Midden Secrets
I
In the heart of Lapaha
pigs graze
on the remains
of our ancestors
bereft of status
not worthy
of a Langi
their sorrows feed
the puaka’s
gut.
II
While at the road juncture
a collarbone juts out
defiantly. in. protest
searching
for its skull
long since crushed
by a China-loan
bulldozer
on its way to the Nopele’s
quarry.
III
Remembered, dismembered
midden secrets
buried deep below
talo
roots that
trace
seismic
fault-lines
all the way back to
Taiwan.
In search of Dr Funk
slowly we climb
Lanoto’o, hung-over
and haunted by deeds
best forgotten
peering through shrouded
mist, a broken telco
tower observes
our passing
at the summit we part ways
with innocence, and bear
witness to Apia’s
past, preserved
under brush and coconut
frond we search, but the 1911
granite slab is nowhere
to be found
silently watching us, the dead
lake gleams with it’s hidden
secret tucked away safely
within the memory
of it’s contraband
goldfish, their bulging eyes peeping
up at us from the depths of the
bottomless abyss
an immortal testament to Solf’s
nemisis, the long-dead German
doctor survived only by tantalizing
teuila, reincarnated as a bush
knife wielding boy wide-eyed
girl in tow, walking
the cusp of history untold
to pay homage
to lives well
lived and
deeds best
forgotten
Leilani Tamu is a Polynesian poet, who has recently moved back to New Zealand after three years of working as a NZ diplomat in Tonga and Australia.
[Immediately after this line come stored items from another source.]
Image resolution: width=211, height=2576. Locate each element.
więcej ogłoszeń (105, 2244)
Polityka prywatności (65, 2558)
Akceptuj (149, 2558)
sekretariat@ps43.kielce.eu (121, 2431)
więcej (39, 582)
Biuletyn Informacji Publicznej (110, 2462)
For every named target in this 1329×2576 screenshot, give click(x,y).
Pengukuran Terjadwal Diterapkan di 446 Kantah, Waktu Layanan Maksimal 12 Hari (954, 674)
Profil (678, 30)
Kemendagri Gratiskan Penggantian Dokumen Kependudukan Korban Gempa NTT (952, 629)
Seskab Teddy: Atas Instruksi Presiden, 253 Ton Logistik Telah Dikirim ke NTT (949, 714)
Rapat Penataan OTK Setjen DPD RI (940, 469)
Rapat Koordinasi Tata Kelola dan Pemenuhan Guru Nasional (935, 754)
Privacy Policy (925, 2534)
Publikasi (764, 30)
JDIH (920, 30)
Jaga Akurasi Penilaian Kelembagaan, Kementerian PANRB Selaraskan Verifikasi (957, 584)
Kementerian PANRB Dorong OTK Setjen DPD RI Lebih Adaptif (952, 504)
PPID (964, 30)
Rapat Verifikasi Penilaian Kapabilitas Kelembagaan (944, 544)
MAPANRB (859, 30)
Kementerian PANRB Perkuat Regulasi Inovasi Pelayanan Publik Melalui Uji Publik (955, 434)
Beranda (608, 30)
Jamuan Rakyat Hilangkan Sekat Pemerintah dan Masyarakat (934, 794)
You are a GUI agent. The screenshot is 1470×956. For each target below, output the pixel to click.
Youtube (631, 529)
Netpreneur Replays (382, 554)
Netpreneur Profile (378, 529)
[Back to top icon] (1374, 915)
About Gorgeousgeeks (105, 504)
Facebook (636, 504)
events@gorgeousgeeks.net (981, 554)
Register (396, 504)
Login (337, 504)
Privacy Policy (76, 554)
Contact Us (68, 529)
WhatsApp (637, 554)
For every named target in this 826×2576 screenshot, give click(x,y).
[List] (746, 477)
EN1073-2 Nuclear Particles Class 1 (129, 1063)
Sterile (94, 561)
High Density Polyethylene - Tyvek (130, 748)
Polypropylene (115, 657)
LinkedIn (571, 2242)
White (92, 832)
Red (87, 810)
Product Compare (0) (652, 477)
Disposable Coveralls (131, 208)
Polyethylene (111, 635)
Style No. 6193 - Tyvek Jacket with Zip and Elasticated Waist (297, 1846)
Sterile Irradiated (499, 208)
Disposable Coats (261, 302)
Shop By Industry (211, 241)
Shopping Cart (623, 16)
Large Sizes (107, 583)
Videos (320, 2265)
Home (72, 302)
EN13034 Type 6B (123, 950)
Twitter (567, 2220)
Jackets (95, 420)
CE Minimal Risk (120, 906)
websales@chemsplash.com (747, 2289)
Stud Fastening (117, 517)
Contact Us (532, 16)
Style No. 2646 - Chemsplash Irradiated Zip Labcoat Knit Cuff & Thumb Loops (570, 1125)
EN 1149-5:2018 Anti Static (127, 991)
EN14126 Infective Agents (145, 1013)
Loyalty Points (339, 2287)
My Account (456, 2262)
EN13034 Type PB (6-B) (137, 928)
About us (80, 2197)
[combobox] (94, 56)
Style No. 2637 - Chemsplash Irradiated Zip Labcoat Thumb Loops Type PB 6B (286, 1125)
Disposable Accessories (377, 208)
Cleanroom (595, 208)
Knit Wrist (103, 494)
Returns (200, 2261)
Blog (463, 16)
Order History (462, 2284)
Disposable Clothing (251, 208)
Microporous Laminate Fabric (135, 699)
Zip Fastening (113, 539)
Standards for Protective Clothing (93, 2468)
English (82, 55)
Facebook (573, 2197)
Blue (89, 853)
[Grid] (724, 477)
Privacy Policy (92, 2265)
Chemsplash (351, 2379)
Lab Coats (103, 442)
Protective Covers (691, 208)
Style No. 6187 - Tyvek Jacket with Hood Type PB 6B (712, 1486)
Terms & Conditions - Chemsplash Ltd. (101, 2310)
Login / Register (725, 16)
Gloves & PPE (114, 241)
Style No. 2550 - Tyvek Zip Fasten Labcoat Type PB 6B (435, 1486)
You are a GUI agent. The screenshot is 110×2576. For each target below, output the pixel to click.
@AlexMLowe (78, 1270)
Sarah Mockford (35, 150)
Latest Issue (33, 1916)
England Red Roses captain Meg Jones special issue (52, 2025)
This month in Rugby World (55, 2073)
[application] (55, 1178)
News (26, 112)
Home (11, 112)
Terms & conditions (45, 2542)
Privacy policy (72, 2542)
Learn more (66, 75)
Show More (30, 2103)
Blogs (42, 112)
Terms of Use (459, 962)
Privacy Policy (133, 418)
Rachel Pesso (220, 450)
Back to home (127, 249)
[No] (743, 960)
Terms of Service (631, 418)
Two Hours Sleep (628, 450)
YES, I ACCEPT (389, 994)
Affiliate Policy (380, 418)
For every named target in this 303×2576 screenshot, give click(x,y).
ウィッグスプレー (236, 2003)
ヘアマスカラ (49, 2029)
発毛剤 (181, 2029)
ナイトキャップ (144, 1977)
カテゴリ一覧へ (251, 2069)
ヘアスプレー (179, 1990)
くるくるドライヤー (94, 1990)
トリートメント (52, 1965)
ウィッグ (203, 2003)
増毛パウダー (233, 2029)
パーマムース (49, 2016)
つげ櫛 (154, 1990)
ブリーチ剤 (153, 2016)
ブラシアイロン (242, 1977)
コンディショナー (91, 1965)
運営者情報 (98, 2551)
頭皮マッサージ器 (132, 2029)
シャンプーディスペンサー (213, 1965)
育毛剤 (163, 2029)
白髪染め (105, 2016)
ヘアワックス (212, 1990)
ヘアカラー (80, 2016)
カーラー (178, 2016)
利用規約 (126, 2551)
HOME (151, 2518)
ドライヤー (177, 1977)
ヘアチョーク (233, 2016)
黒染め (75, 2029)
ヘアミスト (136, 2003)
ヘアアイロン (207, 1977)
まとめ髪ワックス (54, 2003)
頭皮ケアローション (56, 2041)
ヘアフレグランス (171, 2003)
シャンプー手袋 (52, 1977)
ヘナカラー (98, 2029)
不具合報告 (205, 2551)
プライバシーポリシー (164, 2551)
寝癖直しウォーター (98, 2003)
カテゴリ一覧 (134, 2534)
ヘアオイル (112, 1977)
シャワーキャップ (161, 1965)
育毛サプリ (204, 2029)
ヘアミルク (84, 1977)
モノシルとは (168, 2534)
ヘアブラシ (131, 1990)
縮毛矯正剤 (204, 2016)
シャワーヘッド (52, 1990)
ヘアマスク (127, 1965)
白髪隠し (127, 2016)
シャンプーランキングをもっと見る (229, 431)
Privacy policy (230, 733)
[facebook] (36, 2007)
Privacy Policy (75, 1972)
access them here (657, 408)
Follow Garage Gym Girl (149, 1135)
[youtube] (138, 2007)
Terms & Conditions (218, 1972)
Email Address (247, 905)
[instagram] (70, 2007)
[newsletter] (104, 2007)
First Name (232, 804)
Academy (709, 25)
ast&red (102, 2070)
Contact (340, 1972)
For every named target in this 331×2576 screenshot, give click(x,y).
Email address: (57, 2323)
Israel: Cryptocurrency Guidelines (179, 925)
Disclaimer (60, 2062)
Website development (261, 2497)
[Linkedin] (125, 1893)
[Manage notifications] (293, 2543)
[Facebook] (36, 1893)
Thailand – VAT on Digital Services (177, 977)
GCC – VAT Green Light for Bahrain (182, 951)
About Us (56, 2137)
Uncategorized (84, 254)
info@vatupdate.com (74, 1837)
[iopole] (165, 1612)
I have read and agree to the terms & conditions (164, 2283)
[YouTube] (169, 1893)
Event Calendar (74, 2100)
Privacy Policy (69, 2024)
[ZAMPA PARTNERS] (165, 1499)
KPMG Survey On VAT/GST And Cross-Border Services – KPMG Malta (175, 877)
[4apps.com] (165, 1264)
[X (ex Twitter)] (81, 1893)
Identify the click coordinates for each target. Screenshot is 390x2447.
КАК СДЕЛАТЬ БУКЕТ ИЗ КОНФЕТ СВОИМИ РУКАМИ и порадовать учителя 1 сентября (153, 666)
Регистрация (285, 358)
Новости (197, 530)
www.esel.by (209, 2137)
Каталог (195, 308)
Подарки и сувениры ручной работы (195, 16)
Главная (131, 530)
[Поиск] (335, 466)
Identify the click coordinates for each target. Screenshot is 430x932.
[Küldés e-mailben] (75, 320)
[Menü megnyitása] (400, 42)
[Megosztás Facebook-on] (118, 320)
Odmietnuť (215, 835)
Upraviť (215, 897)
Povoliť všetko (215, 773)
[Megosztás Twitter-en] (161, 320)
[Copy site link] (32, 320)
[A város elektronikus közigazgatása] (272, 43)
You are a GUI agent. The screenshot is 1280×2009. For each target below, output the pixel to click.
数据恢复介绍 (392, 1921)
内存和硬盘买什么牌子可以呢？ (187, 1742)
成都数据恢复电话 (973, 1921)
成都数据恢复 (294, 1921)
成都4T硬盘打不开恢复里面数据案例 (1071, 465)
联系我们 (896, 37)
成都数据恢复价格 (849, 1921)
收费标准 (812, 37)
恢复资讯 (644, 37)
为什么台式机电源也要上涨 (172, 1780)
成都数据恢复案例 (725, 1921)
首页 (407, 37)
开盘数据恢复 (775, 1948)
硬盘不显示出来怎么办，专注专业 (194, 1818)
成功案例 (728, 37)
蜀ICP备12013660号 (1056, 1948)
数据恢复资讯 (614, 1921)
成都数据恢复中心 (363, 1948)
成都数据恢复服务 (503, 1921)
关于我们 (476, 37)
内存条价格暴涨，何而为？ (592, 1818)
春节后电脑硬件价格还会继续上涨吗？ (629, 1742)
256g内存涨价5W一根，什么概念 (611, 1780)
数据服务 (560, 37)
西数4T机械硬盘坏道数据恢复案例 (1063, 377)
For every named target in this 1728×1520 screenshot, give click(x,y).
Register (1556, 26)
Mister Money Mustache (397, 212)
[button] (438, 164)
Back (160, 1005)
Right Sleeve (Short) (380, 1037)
Her work has featured in a number of publications including: Niu Voices: Contemporary Pacific Fiction 1; Mauri Ola: Polynesian Poetry in English; Landfall 218 (islands) and JAAM 29. With support from Creative New Zealand and the NZ Society of Authors she is currently in the process of completing her first book of poetry Paradise : Pasifika.